Die Deutsche Krebsgesellschaft (DKG) nimmt nach Vorwürfen gegen das Klinikum Oldenburg dessen Krebszentren genau unter die Lupe. "Wir sind dabei, die Zertifikate für das Brust- und Prostatakrebszentrum zu überprüfen", sagte DKG-Sprecherin Katrin Mugele am Montag. NDR und Nordwest-Zeitung hatten zuvor berichtet, dass in Oldenburg überdurchschnittlich viele Patienten während und nach komplizierten Eingriffen an der Bauchspeicheldrüsen gestorben seien. Die Klinik hält dagegen, die Sterberate sei keinesfalls im "außergewöhnlichen Bereich".

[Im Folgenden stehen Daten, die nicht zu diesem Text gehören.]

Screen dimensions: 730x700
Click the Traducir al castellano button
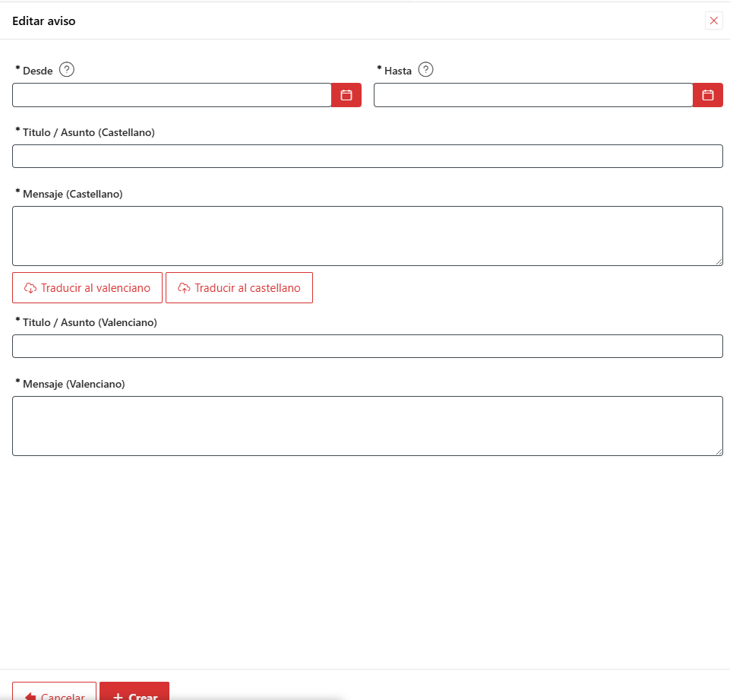(239, 288)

Das Bauchspeicheldrüsenzentrum musste bereits sein Zertifikat abgeben, weil es die Anforderungen der DKG nicht erfüllt. Gleiches gilt für das Darmkrebszentrum. Die Zertifizierung sei freiwillig, betonte Klinikumsvorstand Dirk Tenzer. Die Chirurgen würden weiterhin an den Krebszentren operieren. "Die Legitimation, Operationen durchzuführen, hängt an der unzweifelhaft vorhandenen Facharztqualifikation unserer Operateure und nicht an dem Vorhandensein eines freiwilligen Zertifikates."

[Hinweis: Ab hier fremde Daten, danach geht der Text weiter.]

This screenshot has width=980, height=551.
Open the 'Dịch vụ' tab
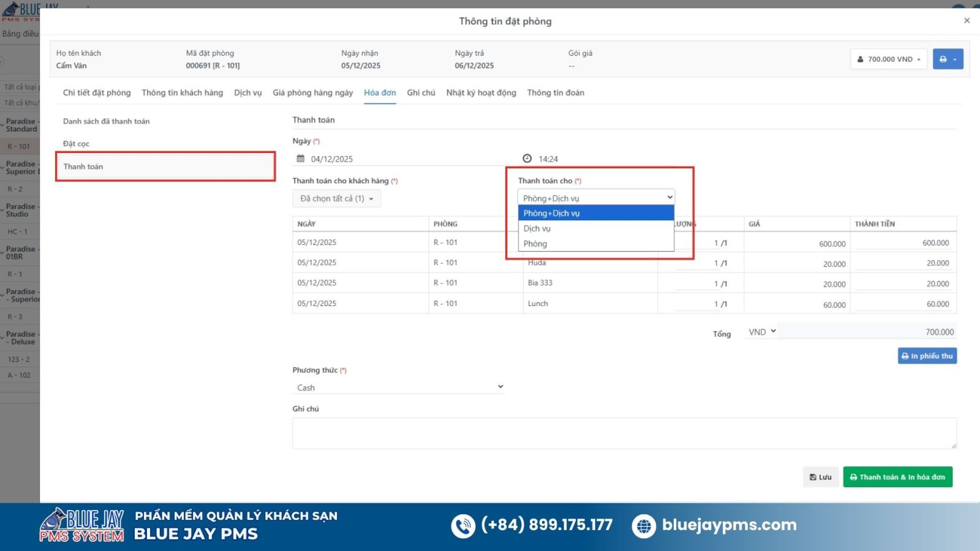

Der NDR hatte unter Bezug auf einen ehemaligen Mitarbeiter des Klinikums berichtet, zwischen April 2017 und Februar 2018 seien 6 Patienten bei 20 Bauchspeichel-OPs gestorben - eine Sterberate von 30 Prozent. Diese Zahlen waren in die letzte Zertifizierung allerdings nicht eingeflossen. Die DKG betrachtet dafür zum Beispiel rückblickend die Komplikationen während Operationen und Sterbefälle, aber auch auf die Qualifikation der Chirurgen. Der letzten Überprüfung lag der Stand von 2016 zugrunde.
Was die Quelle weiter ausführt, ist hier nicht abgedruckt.